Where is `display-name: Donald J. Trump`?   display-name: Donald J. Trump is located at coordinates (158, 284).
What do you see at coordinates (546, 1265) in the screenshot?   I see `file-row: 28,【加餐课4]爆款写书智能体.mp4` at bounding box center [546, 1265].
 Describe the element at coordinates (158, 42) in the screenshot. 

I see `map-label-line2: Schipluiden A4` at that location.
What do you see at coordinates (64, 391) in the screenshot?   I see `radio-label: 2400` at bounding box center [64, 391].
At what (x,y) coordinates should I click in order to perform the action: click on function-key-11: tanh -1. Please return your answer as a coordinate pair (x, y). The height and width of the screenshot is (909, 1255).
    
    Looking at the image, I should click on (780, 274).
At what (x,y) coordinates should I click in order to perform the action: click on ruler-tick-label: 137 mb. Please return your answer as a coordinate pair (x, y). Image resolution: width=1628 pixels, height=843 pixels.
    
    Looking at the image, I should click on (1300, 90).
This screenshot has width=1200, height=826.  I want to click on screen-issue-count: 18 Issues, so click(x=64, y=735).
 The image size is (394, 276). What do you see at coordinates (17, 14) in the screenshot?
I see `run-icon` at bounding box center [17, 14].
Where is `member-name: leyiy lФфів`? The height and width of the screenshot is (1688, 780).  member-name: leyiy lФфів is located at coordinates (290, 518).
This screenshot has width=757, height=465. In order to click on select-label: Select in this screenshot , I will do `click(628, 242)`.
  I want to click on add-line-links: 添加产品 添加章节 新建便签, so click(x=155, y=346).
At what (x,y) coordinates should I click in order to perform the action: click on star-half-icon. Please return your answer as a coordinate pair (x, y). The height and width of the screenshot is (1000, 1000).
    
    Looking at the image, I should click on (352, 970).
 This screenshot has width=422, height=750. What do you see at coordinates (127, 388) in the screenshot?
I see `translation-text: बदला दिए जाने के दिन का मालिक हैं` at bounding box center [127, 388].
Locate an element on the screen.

——————————

- [Written task]
Copy the records above again, putting "point" in place of "coordinate pair" each time it appears and keeping everything else the same.

- [Exercise result]
Where is `display-name: Donald J. Trump`?   display-name: Donald J. Trump is located at coordinates (158, 284).
What do you see at coordinates (546, 1265) in the screenshot?   I see `file-row: 28,【加餐课4]爆款写书智能体.mp4` at bounding box center [546, 1265].
 Describe the element at coordinates (158, 42) in the screenshot. 

I see `map-label-line2: Schipluiden A4` at that location.
What do you see at coordinates (64, 391) in the screenshot?   I see `radio-label: 2400` at bounding box center [64, 391].
At what (x,y) coordinates should I click in order to perform the action: click on function-key-11: tanh -1. Please return your answer as a point (x, y). The height and width of the screenshot is (909, 1255).
    
    Looking at the image, I should click on (780, 274).
At what (x,y) coordinates should I click in order to perform the action: click on ruler-tick-label: 137 mb. Please return your answer as a point (x, y). Image resolution: width=1628 pixels, height=843 pixels.
    
    Looking at the image, I should click on (1300, 90).
This screenshot has width=1200, height=826.  I want to click on screen-issue-count: 18 Issues, so click(x=64, y=735).
 The image size is (394, 276). What do you see at coordinates (17, 14) in the screenshot?
I see `run-icon` at bounding box center [17, 14].
Where is `member-name: leyiy lФфів`? The height and width of the screenshot is (1688, 780).  member-name: leyiy lФфів is located at coordinates (290, 518).
This screenshot has width=757, height=465. In order to click on select-label: Select in this screenshot , I will do `click(628, 242)`.
  I want to click on add-line-links: 添加产品 添加章节 新建便签, so click(x=155, y=346).
At what (x,y) coordinates should I click in order to perform the action: click on star-half-icon. Please return your answer as a point (x, y). The height and width of the screenshot is (1000, 1000).
    
    Looking at the image, I should click on (352, 970).
 This screenshot has width=422, height=750. What do you see at coordinates (127, 388) in the screenshot?
I see `translation-text: बदला दिए जाने के दिन का मालिक हैं` at bounding box center [127, 388].
Locate an element on the screen.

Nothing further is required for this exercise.